## WHAT YOU NEED TO DO
Whenever a line below includes the word "Subscribed", copy that line.

## INPUT DATA
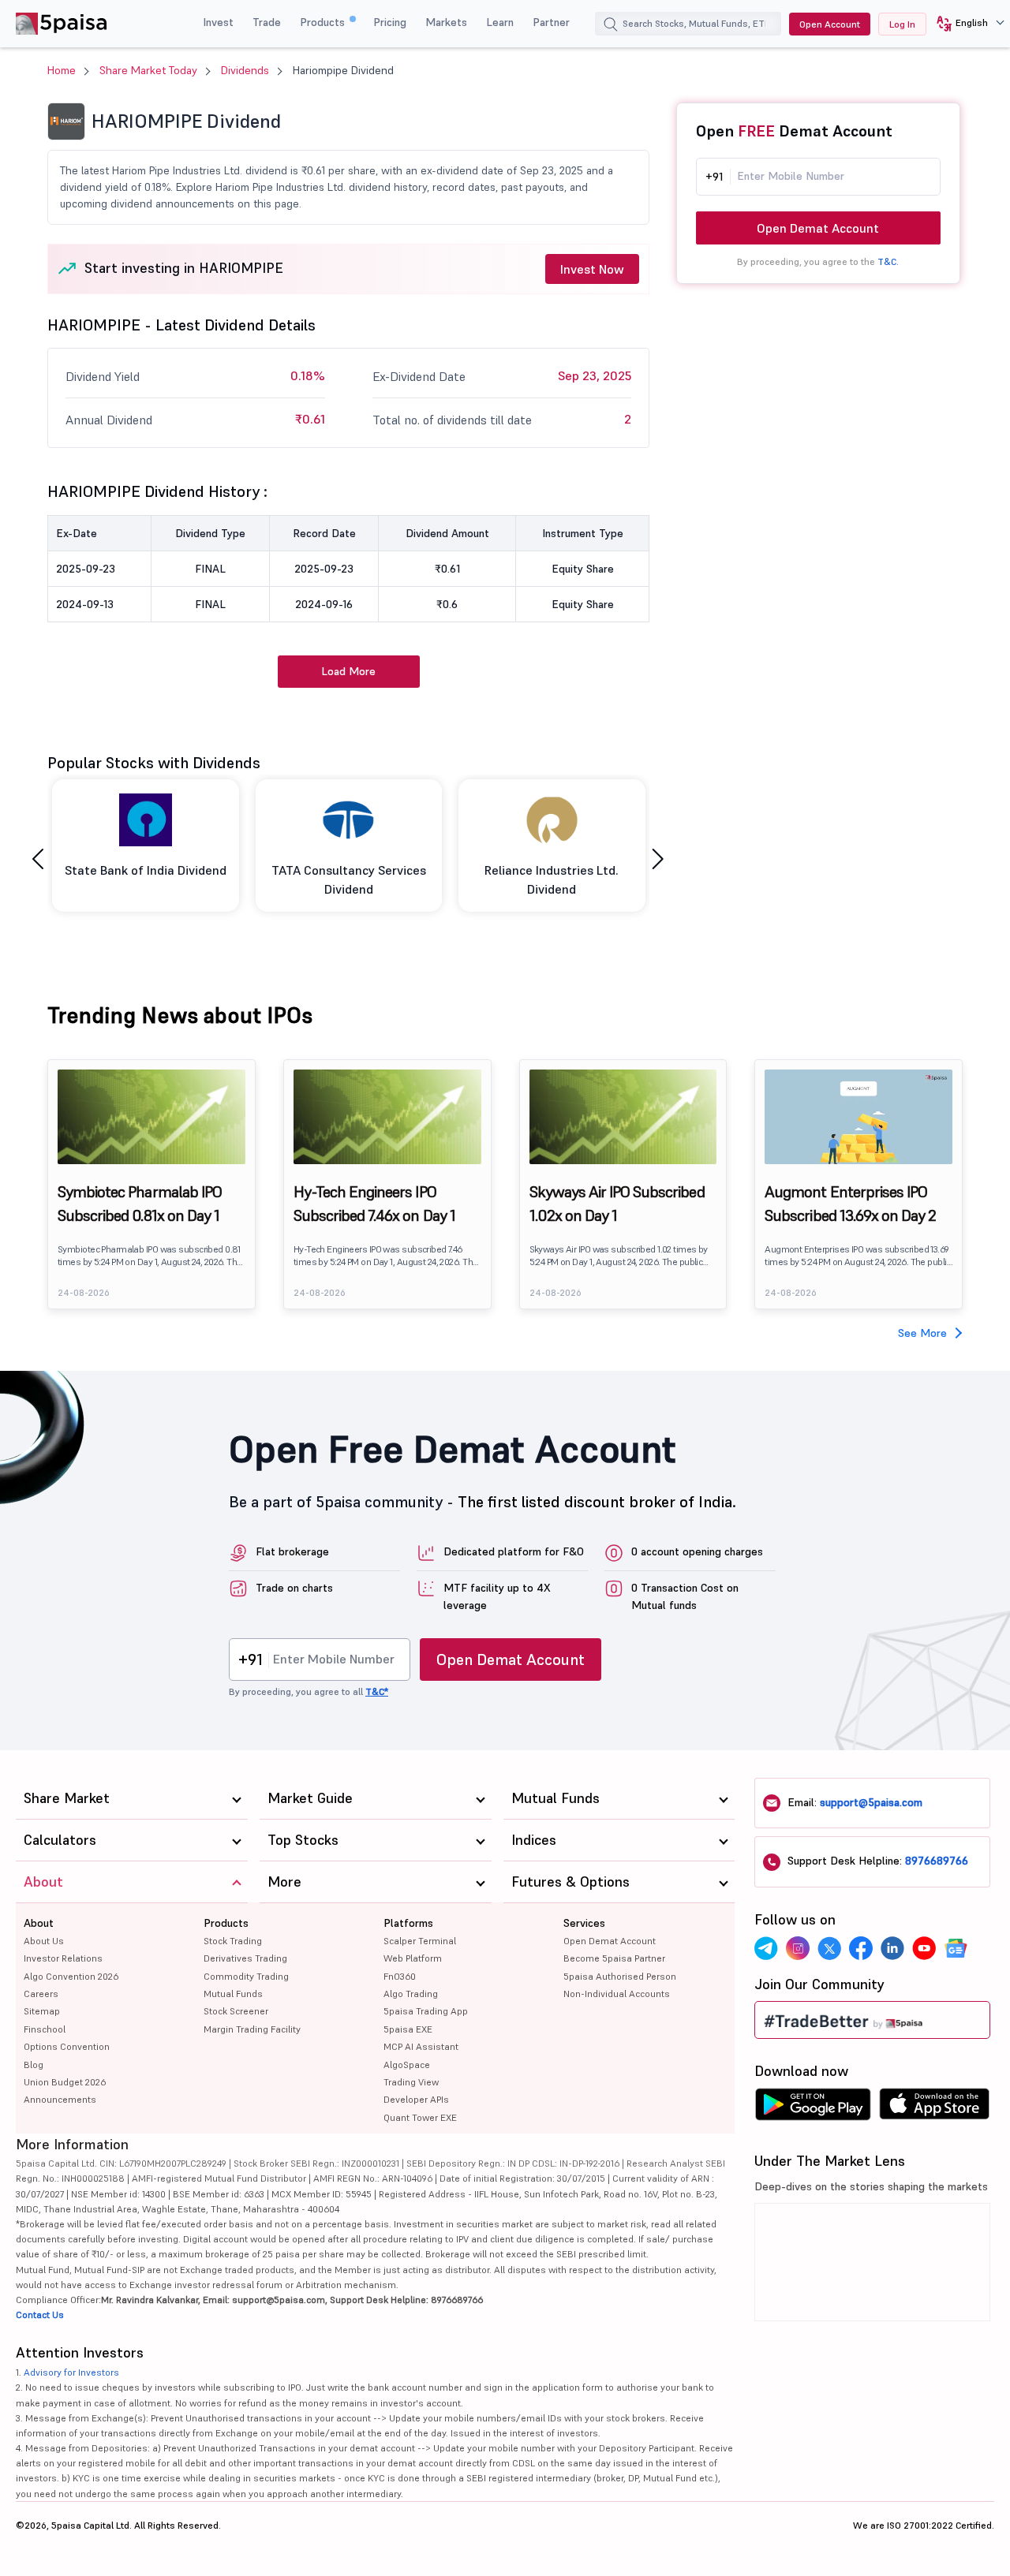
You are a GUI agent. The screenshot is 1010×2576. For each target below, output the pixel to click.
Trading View (411, 2082)
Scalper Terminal (419, 1941)
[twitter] (829, 1948)
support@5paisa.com (871, 1802)
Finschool (44, 2029)
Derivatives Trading (245, 1958)
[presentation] (38, 859)
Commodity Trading (246, 1976)
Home (61, 70)
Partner (551, 22)
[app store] (934, 2108)
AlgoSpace (406, 2064)
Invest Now (592, 269)
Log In (902, 24)
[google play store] (812, 2108)
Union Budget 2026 (65, 2082)
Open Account (829, 24)
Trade (266, 22)
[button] (964, 23)
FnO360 (399, 1976)
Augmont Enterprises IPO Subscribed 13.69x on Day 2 (850, 1204)
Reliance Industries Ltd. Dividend (551, 879)
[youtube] (924, 1948)
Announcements (60, 2099)
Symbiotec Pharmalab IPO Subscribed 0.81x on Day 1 (140, 1204)
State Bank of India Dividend (145, 870)
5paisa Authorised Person (619, 1976)
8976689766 (936, 1861)
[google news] (955, 1948)
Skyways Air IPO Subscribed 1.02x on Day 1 (617, 1204)
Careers (41, 1993)
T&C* (376, 1691)
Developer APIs (416, 2099)
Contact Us (40, 2314)
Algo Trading (410, 1993)
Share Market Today (148, 70)
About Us (44, 1941)
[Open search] (611, 26)
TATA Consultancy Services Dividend (348, 879)
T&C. (888, 261)
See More (922, 1333)
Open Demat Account (818, 228)
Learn (500, 22)
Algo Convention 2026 (71, 1976)
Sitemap (42, 2011)
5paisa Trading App (425, 2011)
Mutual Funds (233, 1993)
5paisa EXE (407, 2029)
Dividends (245, 70)
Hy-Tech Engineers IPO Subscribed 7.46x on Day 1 (374, 1204)
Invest (218, 22)
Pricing (389, 22)
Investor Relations (63, 1958)
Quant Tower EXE (420, 2117)
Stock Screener (236, 2011)
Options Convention (67, 2046)
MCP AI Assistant (420, 2046)
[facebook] (861, 1948)
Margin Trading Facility (252, 2029)
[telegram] (766, 1948)
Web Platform (412, 1958)
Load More (348, 671)
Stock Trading (233, 1941)
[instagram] (798, 1948)
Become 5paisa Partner (614, 1958)
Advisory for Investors (71, 2372)
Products (324, 22)
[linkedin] (892, 1948)
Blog (33, 2064)
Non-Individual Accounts (616, 1993)
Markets (446, 22)
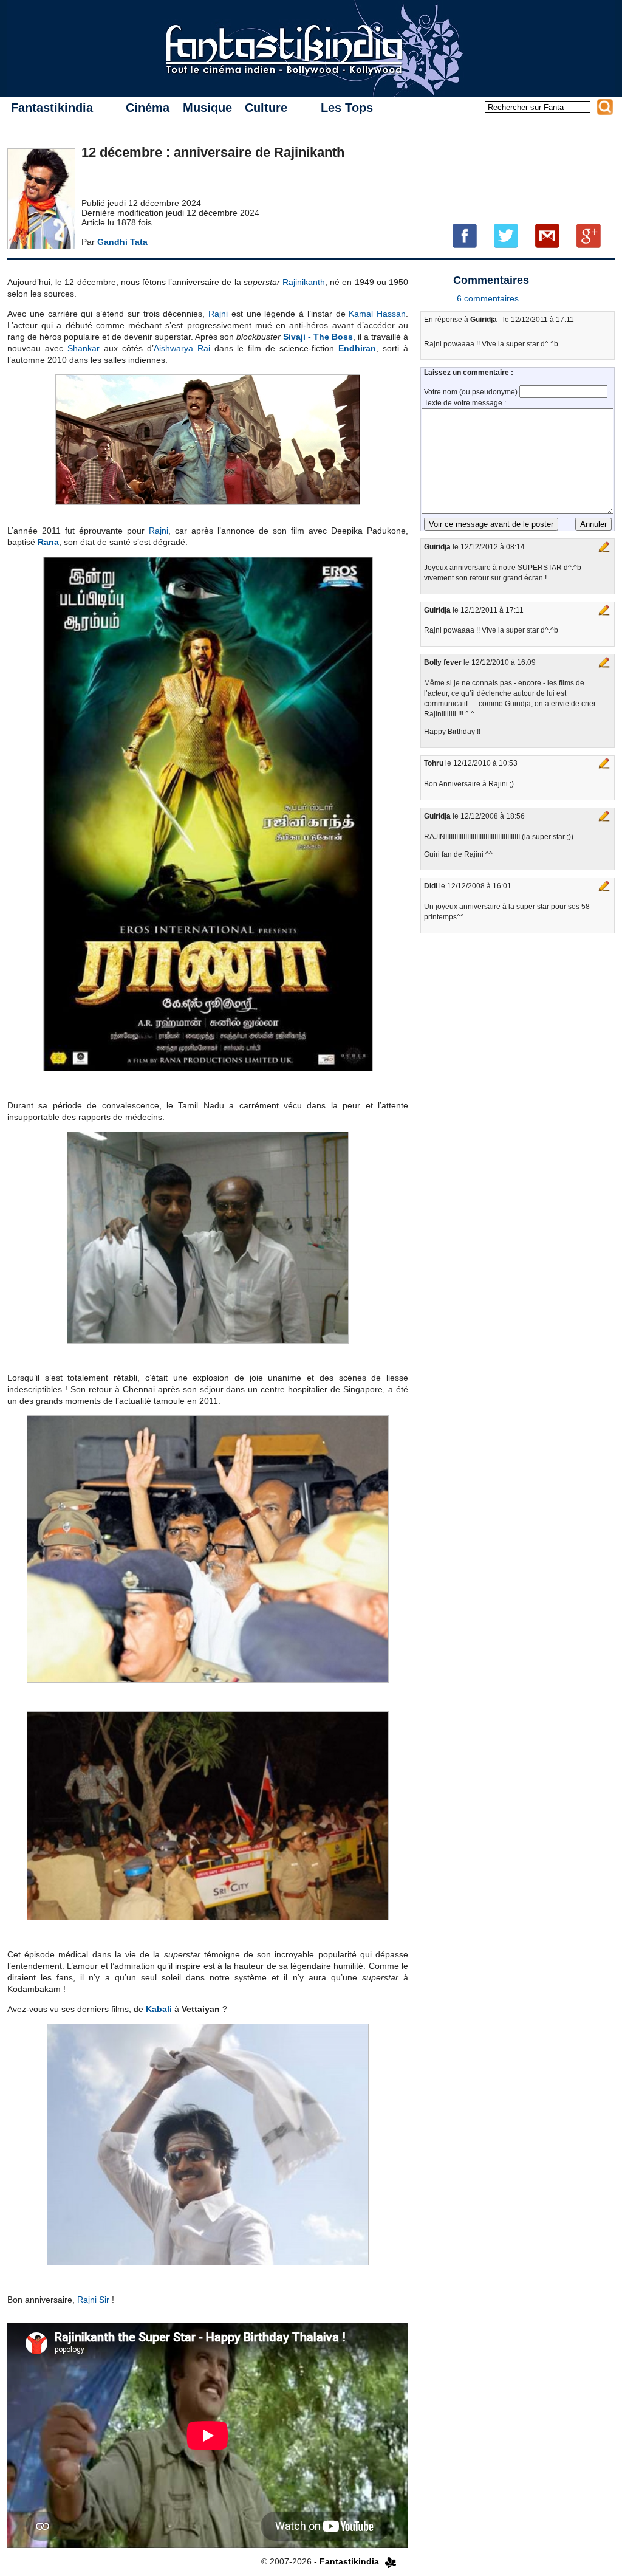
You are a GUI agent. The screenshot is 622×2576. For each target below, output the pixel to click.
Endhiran (357, 348)
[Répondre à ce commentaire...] (604, 547)
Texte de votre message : (465, 403)
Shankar (83, 348)
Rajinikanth (303, 282)
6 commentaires (488, 298)
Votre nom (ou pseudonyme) (471, 392)
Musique (207, 107)
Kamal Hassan (377, 313)
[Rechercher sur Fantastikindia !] (605, 107)
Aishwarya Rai (182, 348)
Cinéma (147, 107)
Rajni (218, 313)
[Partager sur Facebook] (464, 235)
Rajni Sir (93, 2299)
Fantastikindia (52, 107)
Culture (266, 107)
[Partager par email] (547, 235)
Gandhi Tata (122, 242)
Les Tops (347, 107)
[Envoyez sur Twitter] (506, 235)
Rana (48, 542)
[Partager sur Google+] (588, 235)
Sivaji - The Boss (318, 337)
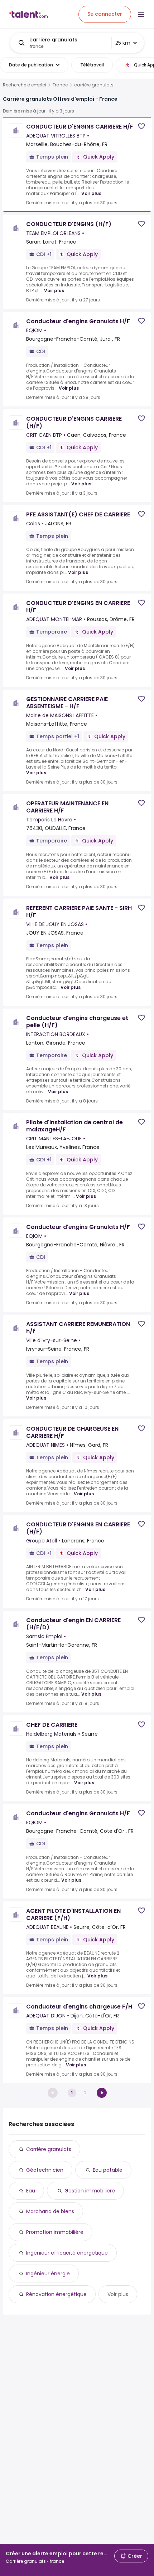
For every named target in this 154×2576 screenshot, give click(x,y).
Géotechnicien (44, 2170)
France (60, 85)
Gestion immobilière (89, 2190)
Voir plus (91, 193)
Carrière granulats (48, 2149)
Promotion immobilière (54, 2232)
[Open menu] (141, 14)
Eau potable (107, 2170)
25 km (122, 42)
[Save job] (141, 126)
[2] (102, 2093)
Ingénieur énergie (48, 2273)
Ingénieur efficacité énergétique (67, 2252)
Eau (30, 2190)
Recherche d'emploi (24, 85)
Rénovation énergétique (56, 2294)
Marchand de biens (50, 2211)
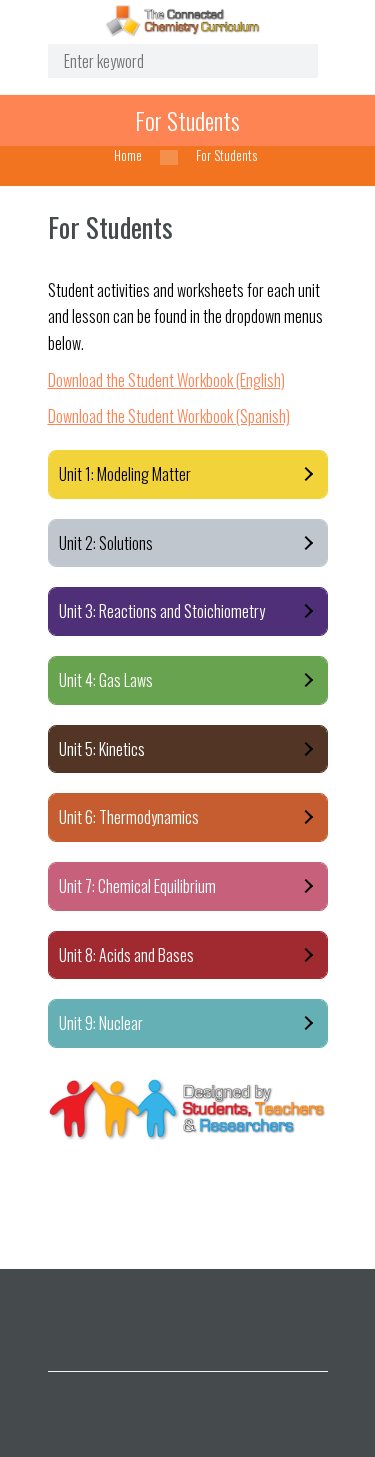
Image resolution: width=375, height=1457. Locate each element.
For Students (187, 120)
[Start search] (286, 61)
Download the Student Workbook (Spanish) (169, 416)
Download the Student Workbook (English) (166, 380)
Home (128, 155)
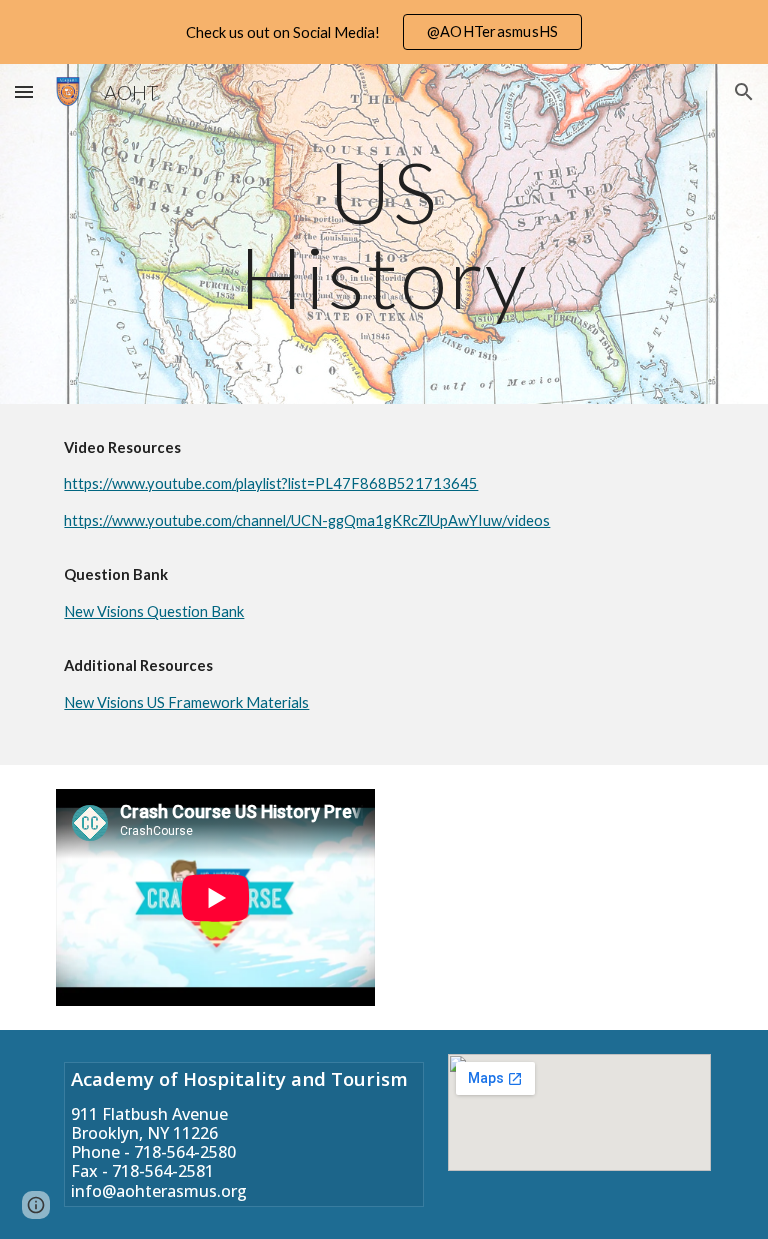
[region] (384, 32)
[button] (24, 91)
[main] (383, 234)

## RESULT OF THIS TASK
Augmont Enterprises IPO Subscribed 13.69x on Day 2 (850, 1204)
Symbiotec Pharmalab IPO Subscribed 0.81x on Day 1 (140, 1204)
Skyways Air IPO Subscribed 1.02x on Day 1 (617, 1204)
Hy-Tech Engineers IPO Subscribed 7.46x on Day 1 (374, 1204)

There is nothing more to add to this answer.